● Instructions for the task
Pull out each line in the material below that contains the string "heart". Matching is case-sensitive.

+++

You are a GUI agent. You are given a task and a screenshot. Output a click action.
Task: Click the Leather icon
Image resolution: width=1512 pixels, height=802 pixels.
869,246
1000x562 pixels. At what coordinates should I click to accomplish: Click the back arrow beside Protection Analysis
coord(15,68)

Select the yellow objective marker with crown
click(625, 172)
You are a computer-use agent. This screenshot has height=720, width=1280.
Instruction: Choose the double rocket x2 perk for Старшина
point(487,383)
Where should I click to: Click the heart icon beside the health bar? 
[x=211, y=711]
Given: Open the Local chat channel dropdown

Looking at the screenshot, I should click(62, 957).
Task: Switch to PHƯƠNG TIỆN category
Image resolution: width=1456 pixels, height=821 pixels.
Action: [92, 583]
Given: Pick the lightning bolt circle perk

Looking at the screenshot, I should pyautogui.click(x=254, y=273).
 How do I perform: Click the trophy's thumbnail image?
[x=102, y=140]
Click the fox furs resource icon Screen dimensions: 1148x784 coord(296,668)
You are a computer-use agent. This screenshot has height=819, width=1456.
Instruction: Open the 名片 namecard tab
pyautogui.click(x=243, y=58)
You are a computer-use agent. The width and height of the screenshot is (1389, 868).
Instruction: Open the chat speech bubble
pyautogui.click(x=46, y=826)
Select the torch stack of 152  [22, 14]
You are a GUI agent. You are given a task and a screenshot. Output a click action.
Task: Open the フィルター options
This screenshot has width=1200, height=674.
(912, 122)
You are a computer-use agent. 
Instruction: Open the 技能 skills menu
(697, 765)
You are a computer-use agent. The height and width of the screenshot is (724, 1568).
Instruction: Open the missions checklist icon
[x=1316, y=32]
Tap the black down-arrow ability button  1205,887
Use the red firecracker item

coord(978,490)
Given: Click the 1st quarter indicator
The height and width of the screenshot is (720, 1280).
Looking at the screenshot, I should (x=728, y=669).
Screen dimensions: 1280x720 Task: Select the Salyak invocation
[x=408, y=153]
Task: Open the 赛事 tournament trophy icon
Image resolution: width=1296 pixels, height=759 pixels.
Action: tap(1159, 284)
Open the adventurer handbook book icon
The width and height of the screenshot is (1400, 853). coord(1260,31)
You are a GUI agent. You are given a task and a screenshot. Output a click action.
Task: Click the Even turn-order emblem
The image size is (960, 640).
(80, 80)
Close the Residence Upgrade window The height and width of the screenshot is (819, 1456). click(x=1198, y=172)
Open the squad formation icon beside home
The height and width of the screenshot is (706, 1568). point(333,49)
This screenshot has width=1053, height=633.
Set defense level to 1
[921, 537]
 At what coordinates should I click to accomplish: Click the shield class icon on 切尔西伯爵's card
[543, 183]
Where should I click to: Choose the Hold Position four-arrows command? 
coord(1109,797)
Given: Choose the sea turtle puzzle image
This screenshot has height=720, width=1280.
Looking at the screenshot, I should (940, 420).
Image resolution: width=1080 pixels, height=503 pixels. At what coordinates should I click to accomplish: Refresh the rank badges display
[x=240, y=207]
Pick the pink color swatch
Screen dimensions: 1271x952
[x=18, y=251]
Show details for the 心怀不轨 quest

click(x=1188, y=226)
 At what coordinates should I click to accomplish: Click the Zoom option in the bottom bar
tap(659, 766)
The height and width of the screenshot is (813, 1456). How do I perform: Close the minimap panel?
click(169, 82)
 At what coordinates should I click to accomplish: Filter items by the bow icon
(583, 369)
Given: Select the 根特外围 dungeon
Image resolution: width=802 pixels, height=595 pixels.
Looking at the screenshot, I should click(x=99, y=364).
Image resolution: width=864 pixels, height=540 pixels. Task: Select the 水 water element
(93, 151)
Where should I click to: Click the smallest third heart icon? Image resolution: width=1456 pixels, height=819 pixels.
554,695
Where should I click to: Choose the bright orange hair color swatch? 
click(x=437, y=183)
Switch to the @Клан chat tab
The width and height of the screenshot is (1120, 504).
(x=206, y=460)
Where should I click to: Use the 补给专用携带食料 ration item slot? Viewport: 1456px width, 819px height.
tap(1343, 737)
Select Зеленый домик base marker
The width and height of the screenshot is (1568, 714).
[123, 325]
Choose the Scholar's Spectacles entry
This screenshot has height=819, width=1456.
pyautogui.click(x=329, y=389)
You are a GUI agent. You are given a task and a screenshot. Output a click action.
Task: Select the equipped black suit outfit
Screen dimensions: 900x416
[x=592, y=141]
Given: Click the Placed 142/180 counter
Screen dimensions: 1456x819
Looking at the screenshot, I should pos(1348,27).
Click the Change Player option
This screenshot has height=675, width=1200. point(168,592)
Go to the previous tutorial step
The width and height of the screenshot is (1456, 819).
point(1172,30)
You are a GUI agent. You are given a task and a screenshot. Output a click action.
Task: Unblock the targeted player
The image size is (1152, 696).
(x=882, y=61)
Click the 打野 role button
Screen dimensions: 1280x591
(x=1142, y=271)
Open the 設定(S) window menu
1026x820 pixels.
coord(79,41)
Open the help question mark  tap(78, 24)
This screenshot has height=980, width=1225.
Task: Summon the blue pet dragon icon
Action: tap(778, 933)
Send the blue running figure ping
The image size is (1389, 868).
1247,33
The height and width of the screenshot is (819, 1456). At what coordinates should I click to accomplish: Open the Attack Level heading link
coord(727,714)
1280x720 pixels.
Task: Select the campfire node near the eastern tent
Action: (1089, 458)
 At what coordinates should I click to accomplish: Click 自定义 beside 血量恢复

+++

● Task output
Where should I click to: Click the heart icon beside the health bar? 
Where should I click to: Click the smallest third heart icon? Image resolution: width=1456 pixels, height=819 pixels.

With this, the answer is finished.